Reproduce each entry below exactly as it appears.

Stored items:
++++++++++

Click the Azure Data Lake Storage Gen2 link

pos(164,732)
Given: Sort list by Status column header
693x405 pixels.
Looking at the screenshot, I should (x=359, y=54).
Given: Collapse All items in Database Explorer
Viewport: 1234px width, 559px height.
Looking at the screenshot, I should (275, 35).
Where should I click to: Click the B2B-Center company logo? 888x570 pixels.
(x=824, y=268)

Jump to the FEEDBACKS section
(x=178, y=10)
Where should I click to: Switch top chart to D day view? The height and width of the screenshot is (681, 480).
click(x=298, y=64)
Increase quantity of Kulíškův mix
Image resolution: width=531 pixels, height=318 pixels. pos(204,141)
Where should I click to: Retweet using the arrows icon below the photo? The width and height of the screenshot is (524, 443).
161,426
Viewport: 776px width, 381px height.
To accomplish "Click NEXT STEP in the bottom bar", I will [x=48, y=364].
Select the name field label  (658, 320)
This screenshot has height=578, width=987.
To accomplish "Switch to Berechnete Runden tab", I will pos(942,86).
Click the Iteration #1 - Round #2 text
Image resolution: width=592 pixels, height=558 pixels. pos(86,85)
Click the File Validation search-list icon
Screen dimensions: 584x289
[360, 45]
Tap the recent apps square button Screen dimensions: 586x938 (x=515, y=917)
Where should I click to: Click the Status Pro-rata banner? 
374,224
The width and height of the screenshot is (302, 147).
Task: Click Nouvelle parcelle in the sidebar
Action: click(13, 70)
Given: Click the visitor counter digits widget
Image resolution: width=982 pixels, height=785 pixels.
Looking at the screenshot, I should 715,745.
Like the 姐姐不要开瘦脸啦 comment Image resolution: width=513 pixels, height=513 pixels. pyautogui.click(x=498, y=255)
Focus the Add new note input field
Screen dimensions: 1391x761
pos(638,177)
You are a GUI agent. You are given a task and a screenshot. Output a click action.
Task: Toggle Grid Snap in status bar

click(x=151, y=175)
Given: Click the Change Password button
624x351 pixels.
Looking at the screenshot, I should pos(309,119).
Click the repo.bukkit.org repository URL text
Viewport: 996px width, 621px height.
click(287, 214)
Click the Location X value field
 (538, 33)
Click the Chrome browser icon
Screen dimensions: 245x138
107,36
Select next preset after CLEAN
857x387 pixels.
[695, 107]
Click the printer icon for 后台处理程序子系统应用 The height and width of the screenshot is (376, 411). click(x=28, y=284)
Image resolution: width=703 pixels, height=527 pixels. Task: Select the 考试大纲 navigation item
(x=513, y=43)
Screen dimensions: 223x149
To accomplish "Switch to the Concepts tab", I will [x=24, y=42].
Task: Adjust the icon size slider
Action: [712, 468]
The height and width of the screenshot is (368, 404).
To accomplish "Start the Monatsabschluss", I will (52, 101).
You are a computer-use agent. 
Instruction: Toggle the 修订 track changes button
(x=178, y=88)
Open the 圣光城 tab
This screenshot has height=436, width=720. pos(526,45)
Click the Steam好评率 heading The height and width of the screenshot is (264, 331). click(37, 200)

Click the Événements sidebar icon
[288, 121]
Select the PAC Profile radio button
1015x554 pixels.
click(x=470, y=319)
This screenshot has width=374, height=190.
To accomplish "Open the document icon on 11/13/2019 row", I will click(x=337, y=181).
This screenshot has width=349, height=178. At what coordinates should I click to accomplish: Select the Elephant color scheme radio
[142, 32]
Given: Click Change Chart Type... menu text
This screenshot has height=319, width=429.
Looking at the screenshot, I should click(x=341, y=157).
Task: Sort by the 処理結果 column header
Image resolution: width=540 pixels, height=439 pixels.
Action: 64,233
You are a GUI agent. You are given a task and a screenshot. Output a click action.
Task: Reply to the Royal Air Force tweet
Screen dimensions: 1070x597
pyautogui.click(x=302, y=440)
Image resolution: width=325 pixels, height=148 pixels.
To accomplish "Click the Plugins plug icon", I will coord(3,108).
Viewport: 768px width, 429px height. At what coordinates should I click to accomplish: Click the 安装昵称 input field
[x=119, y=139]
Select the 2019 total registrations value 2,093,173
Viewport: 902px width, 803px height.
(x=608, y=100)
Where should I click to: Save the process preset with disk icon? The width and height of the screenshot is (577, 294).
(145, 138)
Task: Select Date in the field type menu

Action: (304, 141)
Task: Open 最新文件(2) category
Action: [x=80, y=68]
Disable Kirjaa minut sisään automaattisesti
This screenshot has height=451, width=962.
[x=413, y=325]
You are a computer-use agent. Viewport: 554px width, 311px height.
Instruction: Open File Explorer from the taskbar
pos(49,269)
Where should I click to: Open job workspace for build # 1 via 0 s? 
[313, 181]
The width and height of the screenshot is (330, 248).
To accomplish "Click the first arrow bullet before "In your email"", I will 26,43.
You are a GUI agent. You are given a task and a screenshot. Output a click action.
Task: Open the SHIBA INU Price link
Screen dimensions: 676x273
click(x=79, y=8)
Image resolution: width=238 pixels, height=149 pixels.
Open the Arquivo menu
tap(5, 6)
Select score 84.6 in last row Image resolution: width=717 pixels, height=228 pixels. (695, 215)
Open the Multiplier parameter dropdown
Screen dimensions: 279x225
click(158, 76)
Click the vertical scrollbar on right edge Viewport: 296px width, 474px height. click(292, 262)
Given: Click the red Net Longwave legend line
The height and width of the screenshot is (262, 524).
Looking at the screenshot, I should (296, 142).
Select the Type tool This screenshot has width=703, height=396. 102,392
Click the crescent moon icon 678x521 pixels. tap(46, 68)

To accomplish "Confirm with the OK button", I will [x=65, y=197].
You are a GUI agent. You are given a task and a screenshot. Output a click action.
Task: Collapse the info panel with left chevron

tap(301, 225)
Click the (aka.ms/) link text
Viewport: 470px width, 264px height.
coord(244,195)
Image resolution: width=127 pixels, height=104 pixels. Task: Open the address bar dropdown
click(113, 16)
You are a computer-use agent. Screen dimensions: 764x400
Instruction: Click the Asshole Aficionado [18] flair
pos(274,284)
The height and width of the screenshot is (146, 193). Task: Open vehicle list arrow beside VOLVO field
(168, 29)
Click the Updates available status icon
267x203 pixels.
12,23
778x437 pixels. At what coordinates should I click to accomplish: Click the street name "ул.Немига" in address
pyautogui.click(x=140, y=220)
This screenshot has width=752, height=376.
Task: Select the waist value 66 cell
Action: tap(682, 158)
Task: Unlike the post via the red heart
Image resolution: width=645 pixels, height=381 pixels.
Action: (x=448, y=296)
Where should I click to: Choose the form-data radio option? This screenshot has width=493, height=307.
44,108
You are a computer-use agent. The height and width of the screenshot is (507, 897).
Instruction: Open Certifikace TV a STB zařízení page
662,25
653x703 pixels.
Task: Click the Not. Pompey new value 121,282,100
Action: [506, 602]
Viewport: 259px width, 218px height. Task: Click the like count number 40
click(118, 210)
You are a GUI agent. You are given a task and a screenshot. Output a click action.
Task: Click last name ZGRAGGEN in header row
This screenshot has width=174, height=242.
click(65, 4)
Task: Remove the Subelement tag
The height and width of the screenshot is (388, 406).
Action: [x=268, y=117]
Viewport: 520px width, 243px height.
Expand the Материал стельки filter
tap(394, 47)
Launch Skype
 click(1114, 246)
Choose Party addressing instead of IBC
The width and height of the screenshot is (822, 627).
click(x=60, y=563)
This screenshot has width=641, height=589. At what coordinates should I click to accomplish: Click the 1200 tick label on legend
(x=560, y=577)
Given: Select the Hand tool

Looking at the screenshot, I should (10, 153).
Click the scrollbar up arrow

++++++++++

**Task response:**
Click the Azure Data Lake Storage Gen2 link

pos(164,732)
Given: Sort list by Status column header
693x405 pixels.
Looking at the screenshot, I should (x=359, y=54).
Given: Collapse All items in Database Explorer
Viewport: 1234px width, 559px height.
Looking at the screenshot, I should (275, 35).
Where should I click to: Click the B2B-Center company logo? 888x570 pixels.
(x=824, y=268)

Jump to the FEEDBACKS section
(x=178, y=10)
Where should I click to: Switch top chart to D day view? The height and width of the screenshot is (681, 480).
click(x=298, y=64)
Increase quantity of Kulíškův mix
Image resolution: width=531 pixels, height=318 pixels. pos(204,141)
Where should I click to: Retweet using the arrows icon below the photo? The width and height of the screenshot is (524, 443).
161,426
Viewport: 776px width, 381px height.
To accomplish "Click NEXT STEP in the bottom bar", I will [x=48, y=364].
Select the name field label  (658, 320)
This screenshot has height=578, width=987.
To accomplish "Switch to Berechnete Runden tab", I will pos(942,86).
Click the Iteration #1 - Round #2 text
Image resolution: width=592 pixels, height=558 pixels. pos(86,85)
Click the File Validation search-list icon
Screen dimensions: 584x289
[360, 45]
Tap the recent apps square button Screen dimensions: 586x938 (x=515, y=917)
Where should I click to: Click the Status Pro-rata banner? 
374,224
The width and height of the screenshot is (302, 147).
Task: Click Nouvelle parcelle in the sidebar
Action: click(13, 70)
Given: Click the visitor counter digits widget
Image resolution: width=982 pixels, height=785 pixels.
Looking at the screenshot, I should 715,745.
Like the 姐姐不要开瘦脸啦 comment Image resolution: width=513 pixels, height=513 pixels. pyautogui.click(x=498, y=255)
Focus the Add new note input field
Screen dimensions: 1391x761
pos(638,177)
You are a GUI agent. You are given a task and a screenshot. Output a click action.
Task: Toggle Grid Snap in status bar

click(x=151, y=175)
Given: Click the Change Password button
624x351 pixels.
Looking at the screenshot, I should pos(309,119).
Click the repo.bukkit.org repository URL text
Viewport: 996px width, 621px height.
click(287, 214)
Click the Location X value field
 (538, 33)
Click the Chrome browser icon
Screen dimensions: 245x138
107,36
Select next preset after CLEAN
857x387 pixels.
[695, 107]
Click the printer icon for 后台处理程序子系统应用 The height and width of the screenshot is (376, 411). click(x=28, y=284)
Image resolution: width=703 pixels, height=527 pixels. Task: Select the 考试大纲 navigation item
(x=513, y=43)
Screen dimensions: 223x149
To accomplish "Switch to the Concepts tab", I will [x=24, y=42].
Task: Adjust the icon size slider
Action: [712, 468]
The height and width of the screenshot is (368, 404).
To accomplish "Start the Monatsabschluss", I will (52, 101).
You are a computer-use agent. 
Instruction: Toggle the 修订 track changes button
(x=178, y=88)
Open the 圣光城 tab
This screenshot has height=436, width=720. pos(526,45)
Click the Steam好评率 heading The height and width of the screenshot is (264, 331). click(37, 200)

Click the Événements sidebar icon
[288, 121]
Select the PAC Profile radio button
1015x554 pixels.
click(x=470, y=319)
This screenshot has width=374, height=190.
To accomplish "Open the document icon on 11/13/2019 row", I will click(x=337, y=181).
This screenshot has width=349, height=178. At what coordinates should I click to accomplish: Select the Elephant color scheme radio
[142, 32]
Given: Click Change Chart Type... menu text
This screenshot has height=319, width=429.
Looking at the screenshot, I should click(x=341, y=157).
Task: Sort by the 処理結果 column header
Image resolution: width=540 pixels, height=439 pixels.
Action: 64,233
You are a GUI agent. You are given a task and a screenshot. Output a click action.
Task: Reply to the Royal Air Force tweet
Screen dimensions: 1070x597
pyautogui.click(x=302, y=440)
Image resolution: width=325 pixels, height=148 pixels.
To accomplish "Click the Plugins plug icon", I will coord(3,108).
Viewport: 768px width, 429px height. At what coordinates should I click to accomplish: Click the 安装昵称 input field
[x=119, y=139]
Select the 2019 total registrations value 2,093,173
Viewport: 902px width, 803px height.
(x=608, y=100)
Where should I click to: Save the process preset with disk icon? The width and height of the screenshot is (577, 294).
(145, 138)
Task: Select Date in the field type menu

Action: (304, 141)
Task: Open 最新文件(2) category
Action: [x=80, y=68]
Disable Kirjaa minut sisään automaattisesti
This screenshot has height=451, width=962.
[x=413, y=325]
You are a computer-use agent. Viewport: 554px width, 311px height.
Instruction: Open File Explorer from the taskbar
pos(49,269)
Where should I click to: Open job workspace for build # 1 via 0 s? 
[313, 181]
The width and height of the screenshot is (330, 248).
To accomplish "Click the first arrow bullet before "In your email"", I will 26,43.
You are a GUI agent. You are given a task and a screenshot. Output a click action.
Task: Open the SHIBA INU Price link
Screen dimensions: 676x273
click(x=79, y=8)
Image resolution: width=238 pixels, height=149 pixels.
Open the Arquivo menu
tap(5, 6)
Select score 84.6 in last row Image resolution: width=717 pixels, height=228 pixels. (695, 215)
Open the Multiplier parameter dropdown
Screen dimensions: 279x225
click(158, 76)
Click the vertical scrollbar on right edge Viewport: 296px width, 474px height. click(292, 262)
Given: Click the red Net Longwave legend line
The height and width of the screenshot is (262, 524).
Looking at the screenshot, I should (296, 142).
Select the Type tool This screenshot has width=703, height=396. 102,392
Click the crescent moon icon 678x521 pixels. tap(46, 68)

To accomplish "Confirm with the OK button", I will [x=65, y=197].
You are a GUI agent. You are given a task and a screenshot. Output a click action.
Task: Collapse the info panel with left chevron

tap(301, 225)
Click the (aka.ms/) link text
Viewport: 470px width, 264px height.
coord(244,195)
Image resolution: width=127 pixels, height=104 pixels. Task: Open the address bar dropdown
click(113, 16)
You are a computer-use agent. Screen dimensions: 764x400
Instruction: Click the Asshole Aficionado [18] flair
pos(274,284)
The height and width of the screenshot is (146, 193). Task: Open vehicle list arrow beside VOLVO field
(168, 29)
Click the Updates available status icon
267x203 pixels.
12,23
778x437 pixels. At what coordinates should I click to accomplish: Click the street name "ул.Немига" in address
pyautogui.click(x=140, y=220)
This screenshot has width=752, height=376.
Task: Select the waist value 66 cell
Action: tap(682, 158)
Task: Unlike the post via the red heart
Image resolution: width=645 pixels, height=381 pixels.
Action: (x=448, y=296)
Where should I click to: Choose the form-data radio option? This screenshot has width=493, height=307.
44,108
You are a computer-use agent. The height and width of the screenshot is (507, 897).
Instruction: Open Certifikace TV a STB zařízení page
662,25
653x703 pixels.
Task: Click the Not. Pompey new value 121,282,100
Action: [506, 602]
Viewport: 259px width, 218px height. Task: Click the like count number 40
click(118, 210)
You are a GUI agent. You are given a task and a screenshot. Output a click action.
Task: Click last name ZGRAGGEN in header row
This screenshot has width=174, height=242.
click(65, 4)
Task: Remove the Subelement tag
The height and width of the screenshot is (388, 406).
Action: [x=268, y=117]
Viewport: 520px width, 243px height.
Expand the Материал стельки filter
tap(394, 47)
Launch Skype
 click(1114, 246)
Choose Party addressing instead of IBC
The width and height of the screenshot is (822, 627).
click(x=60, y=563)
This screenshot has width=641, height=589. At what coordinates should I click to accomplish: Click the 1200 tick label on legend
(x=560, y=577)
Given: Select the Hand tool

Looking at the screenshot, I should (10, 153).
Click the scrollbar up arrow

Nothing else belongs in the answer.